“The purpose of these videos is to recreate a moment of transmission of a Mama to her children.”

The Youtube platform is teeming with young creators who offer video content of all kinds. Diana is one of them. Its Youtube channel Chez Mama Ly has 5393 subscribers and totals over 429,839 views. Its goal ? Demystify Khmer and Asian cuisine by making it accessible to all.

  • Can you introduce yourself?

    My name is Diana, I’m 30 years old and I was born in France, my parents are Sino-Khmer.

    My mother was born in Phnom Penh, my father in Battambang. They arrived in France in the 1980s. To start I will say that I am not Mama Ly, the name of my Youtube channel is a tribute to my mother.

  • Why this project?

    During all my childhood I was bathed in all this culinary universe with a lot of smells and spices. My parents were restorers in the 15th arrondissement of Paris for about fifteen years, but they ended up changing jobs.

    But I also had other members of my family who were restorers. My mother cooked a lot and always dishes from Southeast Asia. Her cuisine is melting pot, she cooks both Cambodian and Vietnamese, Chinese or Thai dishes.

     

    Cambodia has always been a country influenced by its neighbors because of migration but also because of wars. Suddenly this influence was translated into the kitchen of my mother.

    However, as time goes on, with the dual French and Sino-Khmer culture, our linguistic but also culinary heritage can be lost. So I absolutely wanted to write a book not to lose this heritage because I found it a shame not to be able to cook like my mother.

    Unfortunately, I lost my mother five years ago. Knowledge in Asia is transmitted orally. After his death I absolutely had to do something.

    In time, memory would fail me. So I wanted to write this book, a project that was unfinished for the moment. But it led me to want to share the recipes of my mother with French and French society.

  • The Asian restaurants in France often look like selfs, or each one is used, it makes trade difficult ..

    Yes, I think it was not in the ways of doing at the time. I noticed that in France, it lacks a lot of pedagogy. For example, when people say, “I’m going to eat Chinese,” the French think they eat nems while it’s a Vietnamese dish.

    I think that when our Asian parents arrived in France, they did not have the will to explain where the dishes they were preparing came from.

    However, the second generation born in France has this desire to discover our culture. The purpose of these videos is to recreate a moment of transmission of a Mama to her children.

    I want to show that Asian cooking is not difficult. I also try to put the dishes in their national context.

  • You also offer workshops, is this a way to meet your subscribers? Are you a restaurateur yourself ?

    Not at all, I did a business school with a master’s degree.

    I was marketing manager in a box. But I just left my job to get into this activity full time. So I started this Youtube channel while being employed, and without being myself a restaurateur. I have proposed these workshops for anniversary events, for companies and, more recently, I was invited to the Fair of Paris. I was able to do a live workshop with dozens of people around me for three days.

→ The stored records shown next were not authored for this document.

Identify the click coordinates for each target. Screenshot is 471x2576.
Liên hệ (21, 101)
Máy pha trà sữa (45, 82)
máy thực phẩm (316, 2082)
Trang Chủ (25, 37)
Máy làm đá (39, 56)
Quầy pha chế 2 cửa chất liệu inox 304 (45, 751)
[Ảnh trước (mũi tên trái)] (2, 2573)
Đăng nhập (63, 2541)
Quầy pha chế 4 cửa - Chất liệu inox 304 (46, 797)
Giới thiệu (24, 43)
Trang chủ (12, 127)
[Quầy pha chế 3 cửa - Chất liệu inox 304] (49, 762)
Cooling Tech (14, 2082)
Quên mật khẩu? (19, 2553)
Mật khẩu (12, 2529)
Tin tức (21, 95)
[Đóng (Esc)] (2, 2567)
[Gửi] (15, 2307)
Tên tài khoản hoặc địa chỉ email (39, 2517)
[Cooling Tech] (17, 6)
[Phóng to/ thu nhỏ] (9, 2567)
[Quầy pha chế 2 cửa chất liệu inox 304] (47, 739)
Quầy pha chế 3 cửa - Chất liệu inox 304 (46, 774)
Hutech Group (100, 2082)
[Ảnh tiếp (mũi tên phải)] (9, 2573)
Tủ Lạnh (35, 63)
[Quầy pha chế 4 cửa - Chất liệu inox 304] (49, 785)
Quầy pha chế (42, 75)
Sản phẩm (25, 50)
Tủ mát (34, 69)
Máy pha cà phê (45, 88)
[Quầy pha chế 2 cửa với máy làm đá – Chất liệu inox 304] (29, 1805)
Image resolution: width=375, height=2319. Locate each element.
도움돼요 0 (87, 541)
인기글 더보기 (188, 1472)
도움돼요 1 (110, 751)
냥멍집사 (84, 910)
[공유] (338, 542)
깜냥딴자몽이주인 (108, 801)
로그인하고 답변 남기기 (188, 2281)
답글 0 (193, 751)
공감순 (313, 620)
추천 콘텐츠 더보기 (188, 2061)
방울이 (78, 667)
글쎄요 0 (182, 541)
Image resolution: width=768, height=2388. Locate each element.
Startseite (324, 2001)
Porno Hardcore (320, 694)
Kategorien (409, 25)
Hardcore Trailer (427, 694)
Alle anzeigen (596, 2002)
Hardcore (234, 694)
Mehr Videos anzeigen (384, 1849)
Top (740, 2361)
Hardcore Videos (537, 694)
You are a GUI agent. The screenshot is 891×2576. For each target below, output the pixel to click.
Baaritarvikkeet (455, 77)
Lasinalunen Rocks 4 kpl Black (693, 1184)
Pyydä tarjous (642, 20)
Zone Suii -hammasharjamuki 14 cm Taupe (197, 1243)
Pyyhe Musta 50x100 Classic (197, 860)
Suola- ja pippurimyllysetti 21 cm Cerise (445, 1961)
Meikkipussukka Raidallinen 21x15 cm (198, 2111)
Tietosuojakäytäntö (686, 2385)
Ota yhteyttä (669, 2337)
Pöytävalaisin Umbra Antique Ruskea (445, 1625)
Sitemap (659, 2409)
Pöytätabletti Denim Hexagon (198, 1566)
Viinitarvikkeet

  • When we watch your videos, we realize that this is a kitchen of great simplicity, why do you think we do not cook Asian at home?

    Yes, absolutely it was one of my goals to introduce Asian cuisine in a more affordable light.

    The French do not know all the ingredients. This can be a barrier for some. To cook Asian, you need maybe three or four basic ingredients as in France, so nothing complicated.

    Some dishes may take longer, of course, but making a veal stew also takes longer, so you have to demystify this image of Asian cuisine.

    What I present in my videos are dishes that I cook everyday, even when I do not have a lot of time. There are some tricks, techniques of cutouts unknown that are to learn, it takes only a little pedagogy.

  • Why did you choose the Youtube platform to spread your know-how?

    I love to watch people cook on Youtube, I have subscribed to several channels. I noticed that there were not many channels on the subject, and that the people who shot these videos did not explain very well how to do Asian cooking. Some explanations were missing, which I could do thanks to my culture.

  • Unlike many videographers on the subject of cooking or gastronomy, you remain quite discreet about your private life, we do not see you doing vlog for example. Is it a desire on your part?

    Not really, I just ran out of time when I was employed. Working in a company and producing videos at the same time is difficult. I was shooting the weekend and I was riding during the week after work. Beyond the recipe videos, I’d like to make videos of tips, techniques, and also vlogs as I did in Malaysia to present specialties of the country.

    This kind of video is in the works, and I would also like to show a little more who I am and why I do that.

  • Can you talk about the links you have with your Cambodian origins? Have you had the opportunity to return to Cambodia?

    I have been to Cambodia only once with my parents, I think it is painful for them to go back. I live in the 13th arrondissement, which looks a bit like Chinatown, so I’m not too out of place (laughs).

    The link I have with Cambodia is with the association Les Jeunes Teochew de France, composed mostly of people of my age, who try to put Asian cultures back to their proper place.

    My French-Khmer friends also allow me to keep in touch with my culture of origin.